Our first problem is with the effect of the fact that the bonds had been called for redemption on May 1, 1944. By the time they came into the hands of these defendants in 1948, there were interest coupons attached to the bonds which, by their terms, were overdue. It appears that there was nothing on the face of these bonds to indicate that they had been called. Although there is no evidence that Parnell knew of the call, it is clear that the bank did. It also appears that the effect of the calling of the bonds was to stop the liability of the obligor to pay interest on them.*fn3

Was this "overdue paper"? If the paper was overdue on its face, the defendants did not acquire the bonds in good faith and would be liable for conversion under the same circumstances that one would be liable for conversion of any other chattel.

As said above, we think federal law controls the nature of the obligations embodied in these instruments. There is one Supreme Court decision which deals at length and thoroughly with the problem of the rights of one who acquires a called negotiable government bond for value, knowing of the call. That case is Morgan v. United States, 1885, 113 U.S. 476, 5 S. Ct. 588, 28 L. Ed. 1044, and we think it is controlling here.

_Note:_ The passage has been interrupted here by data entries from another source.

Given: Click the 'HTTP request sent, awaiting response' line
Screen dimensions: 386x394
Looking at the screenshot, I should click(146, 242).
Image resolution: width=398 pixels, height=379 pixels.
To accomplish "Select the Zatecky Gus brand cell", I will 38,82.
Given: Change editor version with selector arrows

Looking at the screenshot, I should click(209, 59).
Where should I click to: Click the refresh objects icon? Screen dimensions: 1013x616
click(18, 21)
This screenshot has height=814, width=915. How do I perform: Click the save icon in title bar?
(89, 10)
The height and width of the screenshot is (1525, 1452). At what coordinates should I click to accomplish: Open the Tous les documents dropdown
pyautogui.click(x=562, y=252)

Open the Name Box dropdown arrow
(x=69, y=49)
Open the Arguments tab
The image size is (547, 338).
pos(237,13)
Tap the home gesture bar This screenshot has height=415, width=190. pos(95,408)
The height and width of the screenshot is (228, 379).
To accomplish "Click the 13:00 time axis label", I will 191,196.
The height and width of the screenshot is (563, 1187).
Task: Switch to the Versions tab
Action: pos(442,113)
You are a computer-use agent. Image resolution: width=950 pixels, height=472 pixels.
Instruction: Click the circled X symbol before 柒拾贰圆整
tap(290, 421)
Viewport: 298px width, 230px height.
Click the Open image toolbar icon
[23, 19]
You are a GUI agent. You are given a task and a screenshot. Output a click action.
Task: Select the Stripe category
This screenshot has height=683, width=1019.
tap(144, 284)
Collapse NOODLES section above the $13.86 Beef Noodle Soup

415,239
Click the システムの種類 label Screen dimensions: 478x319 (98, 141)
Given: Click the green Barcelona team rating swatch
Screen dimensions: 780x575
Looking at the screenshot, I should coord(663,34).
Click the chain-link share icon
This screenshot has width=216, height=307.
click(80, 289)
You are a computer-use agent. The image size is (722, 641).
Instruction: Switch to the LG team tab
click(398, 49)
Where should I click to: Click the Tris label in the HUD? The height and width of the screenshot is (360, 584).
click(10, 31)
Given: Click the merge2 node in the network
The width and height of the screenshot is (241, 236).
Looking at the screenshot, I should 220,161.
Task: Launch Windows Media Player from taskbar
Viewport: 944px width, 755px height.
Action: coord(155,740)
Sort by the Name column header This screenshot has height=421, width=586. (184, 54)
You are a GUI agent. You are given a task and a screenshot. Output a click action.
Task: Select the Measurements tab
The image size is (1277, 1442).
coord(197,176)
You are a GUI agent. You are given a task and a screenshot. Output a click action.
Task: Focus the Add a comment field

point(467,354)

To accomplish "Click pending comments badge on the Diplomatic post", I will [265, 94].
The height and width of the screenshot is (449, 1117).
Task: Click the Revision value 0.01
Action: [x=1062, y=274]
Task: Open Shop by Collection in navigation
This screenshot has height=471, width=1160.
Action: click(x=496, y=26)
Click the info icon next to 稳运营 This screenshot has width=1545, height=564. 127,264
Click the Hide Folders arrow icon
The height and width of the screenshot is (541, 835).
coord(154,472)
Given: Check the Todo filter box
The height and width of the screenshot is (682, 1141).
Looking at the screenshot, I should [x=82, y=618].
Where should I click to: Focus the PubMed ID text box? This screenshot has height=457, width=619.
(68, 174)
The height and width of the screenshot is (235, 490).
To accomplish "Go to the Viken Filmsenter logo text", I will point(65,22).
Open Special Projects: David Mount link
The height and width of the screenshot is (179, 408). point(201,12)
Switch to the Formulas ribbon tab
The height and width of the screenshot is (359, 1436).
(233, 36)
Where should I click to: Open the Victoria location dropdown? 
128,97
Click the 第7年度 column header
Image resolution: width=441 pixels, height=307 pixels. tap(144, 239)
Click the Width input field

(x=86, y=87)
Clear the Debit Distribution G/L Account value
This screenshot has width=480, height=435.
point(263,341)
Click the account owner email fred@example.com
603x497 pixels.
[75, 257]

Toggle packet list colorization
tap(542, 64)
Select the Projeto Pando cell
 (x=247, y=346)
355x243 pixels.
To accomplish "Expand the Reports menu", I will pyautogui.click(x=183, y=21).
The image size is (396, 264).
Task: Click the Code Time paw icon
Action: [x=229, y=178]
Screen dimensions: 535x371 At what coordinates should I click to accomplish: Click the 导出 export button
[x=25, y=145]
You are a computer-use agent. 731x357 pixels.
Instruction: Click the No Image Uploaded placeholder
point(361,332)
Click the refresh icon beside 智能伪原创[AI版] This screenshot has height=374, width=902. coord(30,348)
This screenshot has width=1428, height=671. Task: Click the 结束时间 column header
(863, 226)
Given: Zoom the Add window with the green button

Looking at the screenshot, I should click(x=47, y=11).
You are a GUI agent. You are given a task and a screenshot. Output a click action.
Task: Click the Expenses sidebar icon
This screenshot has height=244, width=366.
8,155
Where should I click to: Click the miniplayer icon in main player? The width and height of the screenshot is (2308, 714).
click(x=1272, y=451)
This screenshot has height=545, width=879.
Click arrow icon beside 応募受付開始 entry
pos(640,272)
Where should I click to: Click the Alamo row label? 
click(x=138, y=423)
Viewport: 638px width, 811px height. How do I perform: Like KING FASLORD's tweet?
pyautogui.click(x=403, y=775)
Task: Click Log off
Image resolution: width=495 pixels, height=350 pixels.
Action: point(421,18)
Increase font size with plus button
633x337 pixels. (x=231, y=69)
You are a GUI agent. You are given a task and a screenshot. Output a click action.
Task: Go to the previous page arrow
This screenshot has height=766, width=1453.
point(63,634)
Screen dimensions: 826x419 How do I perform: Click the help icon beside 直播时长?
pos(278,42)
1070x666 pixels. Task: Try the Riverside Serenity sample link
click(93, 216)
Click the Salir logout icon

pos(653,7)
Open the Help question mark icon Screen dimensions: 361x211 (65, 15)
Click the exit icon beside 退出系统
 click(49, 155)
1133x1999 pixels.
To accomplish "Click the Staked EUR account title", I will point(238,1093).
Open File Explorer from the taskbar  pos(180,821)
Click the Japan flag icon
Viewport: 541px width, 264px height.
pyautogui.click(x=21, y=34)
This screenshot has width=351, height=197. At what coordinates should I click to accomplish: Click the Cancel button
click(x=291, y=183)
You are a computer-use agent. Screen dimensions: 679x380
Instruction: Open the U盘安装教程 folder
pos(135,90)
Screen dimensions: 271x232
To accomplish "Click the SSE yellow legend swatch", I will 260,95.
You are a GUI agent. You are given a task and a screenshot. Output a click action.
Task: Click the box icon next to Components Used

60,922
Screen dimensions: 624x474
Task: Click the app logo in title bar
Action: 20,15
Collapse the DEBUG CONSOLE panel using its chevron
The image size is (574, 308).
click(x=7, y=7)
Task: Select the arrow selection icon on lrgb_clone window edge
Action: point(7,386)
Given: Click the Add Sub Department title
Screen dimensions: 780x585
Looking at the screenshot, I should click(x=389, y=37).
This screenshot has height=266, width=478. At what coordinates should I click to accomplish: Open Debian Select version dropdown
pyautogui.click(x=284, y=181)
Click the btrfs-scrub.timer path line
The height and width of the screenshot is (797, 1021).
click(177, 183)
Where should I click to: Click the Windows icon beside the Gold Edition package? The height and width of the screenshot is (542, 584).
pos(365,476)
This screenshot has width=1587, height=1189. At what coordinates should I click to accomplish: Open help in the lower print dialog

In Morgan, after discussing the reasons why the acceptance of overdue paper affects good faith, the Court said, 113 U.S. at pages 500-501, 5 S. Ct. at page 598:

"No such presumption, in our opinion, arises to affect the title of a holder of the bonds of the United States, such as those now in question, acquired by a bona fide purchaser for value prior to the date fixed in the bonds themselves for their ultimate payment; for, as we have already shown, the only change in the original effect of the contract by the exercise of the right of earlier redemption is to stop the obligation to pay future interest. And as against one choosing for any purpose of his own to retain his bond as a continuing security for the value it always represents, having impressed upon it by the law of its creation the faculty of passing from hand to hand as money, and therefore just as useful in the pursuits of trade and the exchanges of commerce and banking as so much money in the form of coin or bank-notes, and more convenient because more protable, no such presumption can be entertained on the ground that its continued circulation is not in the due course of business, that it has fully performed all its intended functions, and that it has been in any sense dishonored by a refusal on the part of the obligor to fulfill its obligation. On the contrary, supposing the purchaser bound to know, what in fact does not appear on its face, that the bond has been called for redemption under penalty of a stoppage of interest after three months, the very notice, which, it is said, discredits his title, is in fact an advertisement, not that the maker has any ground to refuse payment, but that the previous holder preferred to hold the security for the money rather than to accept the money which it represents."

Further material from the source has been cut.